• **REQUIREMENT**
For the listing below, give the count of lines containing "will", and no other text.

• **EXCERPTED DATA**
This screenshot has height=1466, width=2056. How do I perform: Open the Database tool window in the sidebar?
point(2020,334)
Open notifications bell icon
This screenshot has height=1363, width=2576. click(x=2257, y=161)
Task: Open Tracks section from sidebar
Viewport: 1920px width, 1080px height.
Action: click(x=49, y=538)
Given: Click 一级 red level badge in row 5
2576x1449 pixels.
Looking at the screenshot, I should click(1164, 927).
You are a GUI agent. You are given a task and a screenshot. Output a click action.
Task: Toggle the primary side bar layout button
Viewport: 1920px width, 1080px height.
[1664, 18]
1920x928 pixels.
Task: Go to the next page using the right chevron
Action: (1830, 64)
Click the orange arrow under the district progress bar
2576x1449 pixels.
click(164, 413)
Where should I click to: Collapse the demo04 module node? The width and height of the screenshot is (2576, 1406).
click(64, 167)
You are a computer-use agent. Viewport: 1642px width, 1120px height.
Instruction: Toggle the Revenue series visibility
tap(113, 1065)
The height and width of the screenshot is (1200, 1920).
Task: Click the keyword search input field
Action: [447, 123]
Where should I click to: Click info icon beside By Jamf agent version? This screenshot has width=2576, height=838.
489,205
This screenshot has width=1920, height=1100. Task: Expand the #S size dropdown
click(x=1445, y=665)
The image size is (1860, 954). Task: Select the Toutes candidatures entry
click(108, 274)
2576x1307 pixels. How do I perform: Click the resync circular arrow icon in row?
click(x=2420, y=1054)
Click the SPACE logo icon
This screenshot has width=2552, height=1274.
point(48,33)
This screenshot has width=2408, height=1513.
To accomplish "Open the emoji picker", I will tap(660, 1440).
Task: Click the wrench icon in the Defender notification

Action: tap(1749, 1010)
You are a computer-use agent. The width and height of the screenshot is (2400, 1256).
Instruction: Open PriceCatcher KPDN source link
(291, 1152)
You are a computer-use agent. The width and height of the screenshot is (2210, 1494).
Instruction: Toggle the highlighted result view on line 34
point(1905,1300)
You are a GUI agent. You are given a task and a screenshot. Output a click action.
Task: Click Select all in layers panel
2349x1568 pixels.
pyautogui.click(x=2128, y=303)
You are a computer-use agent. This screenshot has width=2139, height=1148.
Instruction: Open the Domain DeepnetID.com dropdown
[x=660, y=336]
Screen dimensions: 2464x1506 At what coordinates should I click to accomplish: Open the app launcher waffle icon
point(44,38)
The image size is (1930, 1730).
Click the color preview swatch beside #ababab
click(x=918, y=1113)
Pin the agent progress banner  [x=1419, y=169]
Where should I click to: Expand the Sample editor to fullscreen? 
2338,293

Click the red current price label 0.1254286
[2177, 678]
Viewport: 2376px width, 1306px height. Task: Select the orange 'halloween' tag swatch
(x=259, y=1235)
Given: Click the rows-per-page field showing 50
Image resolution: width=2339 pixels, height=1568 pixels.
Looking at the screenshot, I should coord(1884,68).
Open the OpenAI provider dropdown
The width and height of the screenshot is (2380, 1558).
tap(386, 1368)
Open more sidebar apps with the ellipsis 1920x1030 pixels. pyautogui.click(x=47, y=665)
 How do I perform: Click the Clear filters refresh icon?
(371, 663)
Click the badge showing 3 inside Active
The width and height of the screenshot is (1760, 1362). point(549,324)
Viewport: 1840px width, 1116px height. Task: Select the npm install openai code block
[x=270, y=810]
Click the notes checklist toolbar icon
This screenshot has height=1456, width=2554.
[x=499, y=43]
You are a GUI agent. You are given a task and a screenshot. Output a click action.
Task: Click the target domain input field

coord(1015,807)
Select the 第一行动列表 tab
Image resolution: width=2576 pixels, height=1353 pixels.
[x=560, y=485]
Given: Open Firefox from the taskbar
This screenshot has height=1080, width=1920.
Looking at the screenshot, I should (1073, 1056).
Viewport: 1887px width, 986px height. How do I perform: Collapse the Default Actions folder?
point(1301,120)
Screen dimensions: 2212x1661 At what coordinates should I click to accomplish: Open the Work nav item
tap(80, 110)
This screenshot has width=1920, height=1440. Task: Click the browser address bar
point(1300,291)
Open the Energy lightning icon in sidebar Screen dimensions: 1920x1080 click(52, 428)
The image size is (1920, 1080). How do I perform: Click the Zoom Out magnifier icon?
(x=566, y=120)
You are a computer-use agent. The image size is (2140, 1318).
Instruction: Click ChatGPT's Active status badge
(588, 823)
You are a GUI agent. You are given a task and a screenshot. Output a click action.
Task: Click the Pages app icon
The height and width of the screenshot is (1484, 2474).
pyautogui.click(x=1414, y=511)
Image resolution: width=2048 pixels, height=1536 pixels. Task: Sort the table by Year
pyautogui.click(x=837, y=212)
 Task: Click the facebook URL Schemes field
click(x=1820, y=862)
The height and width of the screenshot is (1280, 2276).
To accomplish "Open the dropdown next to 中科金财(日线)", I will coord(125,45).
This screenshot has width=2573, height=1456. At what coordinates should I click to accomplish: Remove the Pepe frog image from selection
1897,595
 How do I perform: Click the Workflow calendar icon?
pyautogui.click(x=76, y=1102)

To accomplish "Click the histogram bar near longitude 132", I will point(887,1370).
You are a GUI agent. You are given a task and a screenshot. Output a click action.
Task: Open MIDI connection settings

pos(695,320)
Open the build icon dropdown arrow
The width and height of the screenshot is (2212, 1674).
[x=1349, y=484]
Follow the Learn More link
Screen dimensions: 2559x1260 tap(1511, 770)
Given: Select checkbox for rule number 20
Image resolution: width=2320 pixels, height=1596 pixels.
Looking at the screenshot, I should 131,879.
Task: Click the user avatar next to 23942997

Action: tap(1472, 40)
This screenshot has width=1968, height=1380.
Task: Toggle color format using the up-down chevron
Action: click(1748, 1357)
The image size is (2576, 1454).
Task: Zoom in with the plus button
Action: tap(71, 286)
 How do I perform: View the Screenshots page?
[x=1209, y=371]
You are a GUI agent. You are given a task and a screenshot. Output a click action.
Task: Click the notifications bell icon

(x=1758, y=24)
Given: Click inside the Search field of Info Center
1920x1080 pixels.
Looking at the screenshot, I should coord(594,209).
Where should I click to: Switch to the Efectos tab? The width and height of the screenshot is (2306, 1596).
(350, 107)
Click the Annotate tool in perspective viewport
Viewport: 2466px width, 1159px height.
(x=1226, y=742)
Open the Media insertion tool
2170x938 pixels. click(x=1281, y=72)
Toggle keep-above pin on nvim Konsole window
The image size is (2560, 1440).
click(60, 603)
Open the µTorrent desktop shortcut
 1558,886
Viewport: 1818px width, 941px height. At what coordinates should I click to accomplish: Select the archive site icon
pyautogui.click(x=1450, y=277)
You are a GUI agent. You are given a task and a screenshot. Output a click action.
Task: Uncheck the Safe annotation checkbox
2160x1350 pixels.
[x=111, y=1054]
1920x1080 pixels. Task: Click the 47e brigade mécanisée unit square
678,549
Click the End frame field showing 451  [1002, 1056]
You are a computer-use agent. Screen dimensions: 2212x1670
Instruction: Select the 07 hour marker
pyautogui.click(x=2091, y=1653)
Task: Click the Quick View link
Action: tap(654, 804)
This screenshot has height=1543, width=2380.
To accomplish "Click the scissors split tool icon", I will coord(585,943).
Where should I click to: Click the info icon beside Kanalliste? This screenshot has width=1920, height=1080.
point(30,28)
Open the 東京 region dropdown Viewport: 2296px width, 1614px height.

• **ANSWER TO THIS EXERCISE**
4